Register callbacks with the OrderedCollections

add_weathering(which='standard')

Add the weatherers

Parameters:

which='standard' –

which weatheres to add. Default is ‘standard’, which will add all the standard weathering algorithms if you don’t want them all, you can specify a list: [‘evaporation’, ‘dispersion’].

Options are:

• ’evaporation’

• ’dispersion’

• ’emulsification’

• ’dissolution’: Dissolution,

• ’half_life_weatherer’

see: gnome.weatherers.__init__.py for the full list

reset(**kwargs)

Resets model to defaults – Caution – clears all movers, spills, etc. Takes same keyword arguments as __init__()

rewind()

Rewinds the model to the beginning (start_time)

update_from_dict(dict_, refs=None)

functions in common_object.

_reset_num_time_steps()

reset number of time steps if duration, or time_step change

contains_object(obj_id)

find_by_class(obj, collection, ret_all=False)

Look for an object that isinstance() of obj in specified colleciton. By default, it will return the first object of this type. To get all obects of this type, set ret_all to True

find_by_attr(attr, value, collection, allitems=False)

find first object in collection where the ‘attr’ attribute matches ‘value’. This is primarily used to find ‘wind’, ‘water’, ‘waves’ objects in environment collection. Use the ‘_ref_as’ attribute to search.

# fixme: why don’t we look for wind, water or waves directly?

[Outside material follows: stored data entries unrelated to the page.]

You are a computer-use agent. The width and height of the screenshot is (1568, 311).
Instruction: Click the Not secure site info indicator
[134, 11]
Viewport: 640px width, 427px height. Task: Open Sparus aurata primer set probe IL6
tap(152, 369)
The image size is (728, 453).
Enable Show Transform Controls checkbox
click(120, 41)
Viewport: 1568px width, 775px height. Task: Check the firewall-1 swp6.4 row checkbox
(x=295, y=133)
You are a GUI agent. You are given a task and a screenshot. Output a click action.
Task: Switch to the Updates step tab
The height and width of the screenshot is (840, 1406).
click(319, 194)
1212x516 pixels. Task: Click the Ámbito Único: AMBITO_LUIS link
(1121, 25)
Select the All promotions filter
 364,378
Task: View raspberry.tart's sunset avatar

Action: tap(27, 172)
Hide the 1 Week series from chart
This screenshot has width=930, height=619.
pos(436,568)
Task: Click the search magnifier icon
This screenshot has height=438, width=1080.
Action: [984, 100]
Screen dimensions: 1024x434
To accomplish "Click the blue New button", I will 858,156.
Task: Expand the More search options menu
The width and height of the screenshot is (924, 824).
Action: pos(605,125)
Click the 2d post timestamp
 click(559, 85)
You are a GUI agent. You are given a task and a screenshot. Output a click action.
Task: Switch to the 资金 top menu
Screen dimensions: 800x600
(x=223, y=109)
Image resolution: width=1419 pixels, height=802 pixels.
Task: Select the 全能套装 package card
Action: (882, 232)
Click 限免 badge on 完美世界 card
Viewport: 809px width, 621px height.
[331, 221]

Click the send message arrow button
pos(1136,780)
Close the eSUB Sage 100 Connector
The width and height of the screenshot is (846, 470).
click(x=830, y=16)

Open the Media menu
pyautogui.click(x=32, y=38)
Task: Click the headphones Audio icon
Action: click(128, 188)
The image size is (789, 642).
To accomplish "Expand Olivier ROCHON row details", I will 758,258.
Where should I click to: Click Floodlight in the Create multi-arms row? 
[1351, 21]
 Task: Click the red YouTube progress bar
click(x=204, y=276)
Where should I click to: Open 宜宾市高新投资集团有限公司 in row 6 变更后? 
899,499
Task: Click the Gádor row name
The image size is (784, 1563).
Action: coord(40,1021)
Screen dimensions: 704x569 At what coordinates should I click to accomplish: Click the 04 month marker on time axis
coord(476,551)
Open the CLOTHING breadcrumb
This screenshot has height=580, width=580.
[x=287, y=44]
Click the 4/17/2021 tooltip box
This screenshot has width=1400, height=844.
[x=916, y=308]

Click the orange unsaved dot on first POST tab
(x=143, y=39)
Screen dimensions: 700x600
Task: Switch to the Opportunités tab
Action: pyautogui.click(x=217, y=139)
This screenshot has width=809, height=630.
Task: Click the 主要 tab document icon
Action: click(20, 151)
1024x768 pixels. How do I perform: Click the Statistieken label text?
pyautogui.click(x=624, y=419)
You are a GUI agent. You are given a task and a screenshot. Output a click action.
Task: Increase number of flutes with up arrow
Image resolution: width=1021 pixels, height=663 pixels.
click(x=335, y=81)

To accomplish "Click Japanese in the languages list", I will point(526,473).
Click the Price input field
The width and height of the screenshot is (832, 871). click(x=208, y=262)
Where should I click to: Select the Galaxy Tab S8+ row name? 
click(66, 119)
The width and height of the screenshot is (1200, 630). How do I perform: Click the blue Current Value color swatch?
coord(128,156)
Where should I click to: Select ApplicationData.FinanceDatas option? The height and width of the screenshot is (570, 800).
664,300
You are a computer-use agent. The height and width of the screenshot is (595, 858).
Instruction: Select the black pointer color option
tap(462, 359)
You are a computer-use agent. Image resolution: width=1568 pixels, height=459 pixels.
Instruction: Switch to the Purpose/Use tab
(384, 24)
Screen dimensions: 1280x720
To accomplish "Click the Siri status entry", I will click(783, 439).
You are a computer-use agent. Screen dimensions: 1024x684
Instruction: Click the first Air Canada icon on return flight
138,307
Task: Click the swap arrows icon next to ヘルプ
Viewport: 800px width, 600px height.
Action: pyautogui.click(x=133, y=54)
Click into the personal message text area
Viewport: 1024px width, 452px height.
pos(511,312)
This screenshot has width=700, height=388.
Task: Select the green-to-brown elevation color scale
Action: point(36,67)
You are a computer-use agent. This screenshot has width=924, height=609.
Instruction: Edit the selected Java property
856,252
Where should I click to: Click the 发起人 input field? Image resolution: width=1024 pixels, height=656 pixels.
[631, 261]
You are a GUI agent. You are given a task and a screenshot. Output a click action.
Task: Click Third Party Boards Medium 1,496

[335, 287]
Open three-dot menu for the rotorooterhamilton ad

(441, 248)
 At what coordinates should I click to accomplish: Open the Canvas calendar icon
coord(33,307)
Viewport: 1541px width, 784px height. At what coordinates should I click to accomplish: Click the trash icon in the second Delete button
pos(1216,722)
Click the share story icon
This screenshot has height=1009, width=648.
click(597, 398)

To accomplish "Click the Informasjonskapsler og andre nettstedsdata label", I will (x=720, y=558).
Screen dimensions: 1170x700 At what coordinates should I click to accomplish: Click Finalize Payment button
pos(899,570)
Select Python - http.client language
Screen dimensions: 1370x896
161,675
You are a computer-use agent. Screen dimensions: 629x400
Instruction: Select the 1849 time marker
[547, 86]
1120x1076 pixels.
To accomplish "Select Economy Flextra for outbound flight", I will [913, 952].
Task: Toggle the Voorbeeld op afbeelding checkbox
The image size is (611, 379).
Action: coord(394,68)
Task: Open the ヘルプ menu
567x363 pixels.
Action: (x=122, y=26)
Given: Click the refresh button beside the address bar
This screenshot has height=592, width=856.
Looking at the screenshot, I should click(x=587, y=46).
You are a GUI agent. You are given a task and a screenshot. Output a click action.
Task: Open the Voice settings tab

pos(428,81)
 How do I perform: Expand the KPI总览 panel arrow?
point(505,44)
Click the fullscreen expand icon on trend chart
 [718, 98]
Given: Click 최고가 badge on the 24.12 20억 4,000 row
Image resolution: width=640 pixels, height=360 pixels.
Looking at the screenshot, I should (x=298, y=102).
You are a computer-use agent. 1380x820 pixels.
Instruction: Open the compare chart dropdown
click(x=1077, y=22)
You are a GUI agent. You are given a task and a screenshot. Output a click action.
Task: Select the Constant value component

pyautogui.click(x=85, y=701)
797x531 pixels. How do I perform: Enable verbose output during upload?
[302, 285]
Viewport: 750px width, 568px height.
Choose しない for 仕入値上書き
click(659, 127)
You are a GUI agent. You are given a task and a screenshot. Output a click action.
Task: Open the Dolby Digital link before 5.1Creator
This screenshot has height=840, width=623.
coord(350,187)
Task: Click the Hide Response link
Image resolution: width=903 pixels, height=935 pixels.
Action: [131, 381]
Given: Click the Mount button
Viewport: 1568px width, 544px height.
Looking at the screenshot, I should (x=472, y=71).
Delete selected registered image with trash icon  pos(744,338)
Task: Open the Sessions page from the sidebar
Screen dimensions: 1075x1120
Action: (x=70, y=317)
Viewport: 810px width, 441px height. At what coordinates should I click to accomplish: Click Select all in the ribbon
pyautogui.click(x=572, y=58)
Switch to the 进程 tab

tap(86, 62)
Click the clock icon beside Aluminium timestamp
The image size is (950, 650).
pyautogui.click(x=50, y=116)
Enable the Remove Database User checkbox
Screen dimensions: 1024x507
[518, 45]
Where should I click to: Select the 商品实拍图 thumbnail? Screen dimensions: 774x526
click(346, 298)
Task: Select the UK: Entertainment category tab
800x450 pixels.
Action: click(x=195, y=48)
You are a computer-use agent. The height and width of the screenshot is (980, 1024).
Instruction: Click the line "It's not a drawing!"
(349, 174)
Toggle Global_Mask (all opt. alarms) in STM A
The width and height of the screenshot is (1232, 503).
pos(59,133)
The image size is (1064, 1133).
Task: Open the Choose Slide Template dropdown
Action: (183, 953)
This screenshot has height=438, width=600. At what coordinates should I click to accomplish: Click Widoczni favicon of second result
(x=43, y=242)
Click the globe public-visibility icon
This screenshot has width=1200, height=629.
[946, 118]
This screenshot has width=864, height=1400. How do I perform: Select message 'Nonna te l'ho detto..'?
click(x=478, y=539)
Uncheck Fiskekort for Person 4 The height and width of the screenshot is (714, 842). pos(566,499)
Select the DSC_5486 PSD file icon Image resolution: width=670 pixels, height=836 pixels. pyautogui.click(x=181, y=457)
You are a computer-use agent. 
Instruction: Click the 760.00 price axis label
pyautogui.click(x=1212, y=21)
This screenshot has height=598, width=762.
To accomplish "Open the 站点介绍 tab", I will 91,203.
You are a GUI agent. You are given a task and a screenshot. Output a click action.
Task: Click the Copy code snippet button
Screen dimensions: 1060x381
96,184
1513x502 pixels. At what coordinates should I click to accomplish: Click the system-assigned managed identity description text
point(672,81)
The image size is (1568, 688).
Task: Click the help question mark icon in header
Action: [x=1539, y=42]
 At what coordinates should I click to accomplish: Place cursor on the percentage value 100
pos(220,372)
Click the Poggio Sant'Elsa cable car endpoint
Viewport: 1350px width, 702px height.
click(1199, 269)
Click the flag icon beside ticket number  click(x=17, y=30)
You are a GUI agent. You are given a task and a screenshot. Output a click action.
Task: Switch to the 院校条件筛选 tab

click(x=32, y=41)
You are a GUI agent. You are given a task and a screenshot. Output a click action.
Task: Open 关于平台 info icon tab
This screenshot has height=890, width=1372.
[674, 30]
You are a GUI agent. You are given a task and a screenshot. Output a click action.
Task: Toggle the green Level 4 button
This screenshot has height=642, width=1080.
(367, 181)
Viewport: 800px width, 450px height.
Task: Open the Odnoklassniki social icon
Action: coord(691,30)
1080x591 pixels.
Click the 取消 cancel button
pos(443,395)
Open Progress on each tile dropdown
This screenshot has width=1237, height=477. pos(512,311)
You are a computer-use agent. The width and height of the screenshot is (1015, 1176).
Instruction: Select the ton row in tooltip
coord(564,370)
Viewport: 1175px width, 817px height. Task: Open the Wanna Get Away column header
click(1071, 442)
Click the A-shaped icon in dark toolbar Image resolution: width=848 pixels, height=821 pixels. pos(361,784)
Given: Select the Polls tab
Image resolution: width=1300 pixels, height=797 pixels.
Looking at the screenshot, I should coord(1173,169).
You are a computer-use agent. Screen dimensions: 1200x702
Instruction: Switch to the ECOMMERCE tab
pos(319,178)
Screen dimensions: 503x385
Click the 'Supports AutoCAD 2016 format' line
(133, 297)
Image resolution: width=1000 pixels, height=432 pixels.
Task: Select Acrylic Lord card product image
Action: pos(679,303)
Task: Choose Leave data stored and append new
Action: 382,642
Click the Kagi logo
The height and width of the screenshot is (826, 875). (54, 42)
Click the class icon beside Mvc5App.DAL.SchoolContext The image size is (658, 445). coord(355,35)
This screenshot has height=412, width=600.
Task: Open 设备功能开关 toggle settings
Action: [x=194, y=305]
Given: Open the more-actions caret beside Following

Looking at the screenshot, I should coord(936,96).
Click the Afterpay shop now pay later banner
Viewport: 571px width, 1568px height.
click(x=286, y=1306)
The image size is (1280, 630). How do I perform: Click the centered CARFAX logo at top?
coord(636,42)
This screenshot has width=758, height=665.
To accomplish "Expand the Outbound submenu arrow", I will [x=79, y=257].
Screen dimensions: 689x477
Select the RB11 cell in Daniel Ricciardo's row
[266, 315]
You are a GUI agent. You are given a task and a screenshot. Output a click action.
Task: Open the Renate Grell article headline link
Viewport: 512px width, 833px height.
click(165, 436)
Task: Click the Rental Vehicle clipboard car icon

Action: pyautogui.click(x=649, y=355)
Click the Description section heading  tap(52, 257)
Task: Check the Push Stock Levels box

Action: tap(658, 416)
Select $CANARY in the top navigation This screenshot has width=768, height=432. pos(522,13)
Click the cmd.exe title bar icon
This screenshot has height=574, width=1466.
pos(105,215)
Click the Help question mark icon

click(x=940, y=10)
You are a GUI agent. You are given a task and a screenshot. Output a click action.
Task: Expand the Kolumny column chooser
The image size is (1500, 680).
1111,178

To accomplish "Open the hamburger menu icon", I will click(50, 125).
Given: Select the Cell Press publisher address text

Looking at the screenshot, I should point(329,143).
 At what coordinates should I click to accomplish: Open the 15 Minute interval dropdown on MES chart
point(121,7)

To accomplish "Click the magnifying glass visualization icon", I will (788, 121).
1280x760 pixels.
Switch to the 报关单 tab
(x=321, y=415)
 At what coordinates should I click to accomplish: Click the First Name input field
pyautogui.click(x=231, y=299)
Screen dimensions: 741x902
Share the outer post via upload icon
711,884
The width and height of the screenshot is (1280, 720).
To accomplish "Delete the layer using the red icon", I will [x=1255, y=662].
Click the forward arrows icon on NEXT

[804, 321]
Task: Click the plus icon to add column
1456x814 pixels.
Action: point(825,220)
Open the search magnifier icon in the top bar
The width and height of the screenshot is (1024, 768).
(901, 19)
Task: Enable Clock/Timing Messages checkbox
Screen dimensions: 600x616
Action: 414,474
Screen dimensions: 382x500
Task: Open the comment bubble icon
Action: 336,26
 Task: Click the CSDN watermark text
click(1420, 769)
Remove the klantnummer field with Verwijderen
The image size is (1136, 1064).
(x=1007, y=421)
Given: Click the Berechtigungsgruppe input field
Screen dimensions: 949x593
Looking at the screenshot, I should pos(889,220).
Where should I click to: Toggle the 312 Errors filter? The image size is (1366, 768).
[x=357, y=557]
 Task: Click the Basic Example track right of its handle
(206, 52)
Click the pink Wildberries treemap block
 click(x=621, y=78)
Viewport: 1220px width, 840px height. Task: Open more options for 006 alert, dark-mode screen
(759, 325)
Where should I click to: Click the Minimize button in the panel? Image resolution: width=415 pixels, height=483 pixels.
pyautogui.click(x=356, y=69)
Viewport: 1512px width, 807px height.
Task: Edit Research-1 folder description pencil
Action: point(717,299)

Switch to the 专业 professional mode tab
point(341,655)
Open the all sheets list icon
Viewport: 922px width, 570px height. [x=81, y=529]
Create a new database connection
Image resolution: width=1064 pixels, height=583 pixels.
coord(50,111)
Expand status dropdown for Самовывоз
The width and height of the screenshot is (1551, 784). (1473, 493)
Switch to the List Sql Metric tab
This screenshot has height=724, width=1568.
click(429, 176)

Ignore AttributeError since all objects in collection may not contain the attribute over which we are searching.

Parameters:

• attr (str) – attribute whose value must match

• value (str) – desired value of the attribute

• collection (OrderedCollection) – the ordered collection in which to search

_order_weatherers()

use weatherer_sort to sort the weatherers

_attach_default_refs(ref_dict)

Model invokes the default reference attachment system. Please note the structure of this function as an example of how to extend the system to contained child objects.

setup_model_run()

Runs the setup procedure preceding a model run. When complete, the model should be ready to run to completion without additional prep Currently this function consists of the following operations:

1. Set up special objects.

   Some weatherers currently require other weatherers to exist. This step satisfies those requirements

2. Remake collections in case ordering constraints apply (weatherers)

3. Compile array_types and run setup procedure on spills

   array_types defines what data arrays are required by the various components of the model

4. Attach default references

5. Call prepare_for_model_run on all relevant objects

6. Conduct miscellaneous prep items. See section in code for details.

post_model_run()

A place where the model goes through all collections and calls post_model_run if the object has it.

setup_time_step()

sets up everything for the current time_step:

move_elements()

Moves elements:

• loops through all the movers. and moves the elements

• sets new_position array for each spill

• calls the beaching code to beach the elements that need beaching.

• sets the new position

_update_fate_status(sc)

WeatheringData used to perform this operation in weather_elements; however, WeatheringData is one of the objects in weatherers collection so just let model do this for now. Eventually, we want to get rid of ‘fate_status’ array and only manipulate ‘status_codes’. Until then, update fate_status in move_elements

weather_elements()

Weathers elements:

• loops through all the weatherers, passing in the spill_container and the time range

• a weatherer modifies the data arrays in the spill container, so a particular time range should not be run multiple times. It is expected that we are processing a sequence of contiguous time ranges.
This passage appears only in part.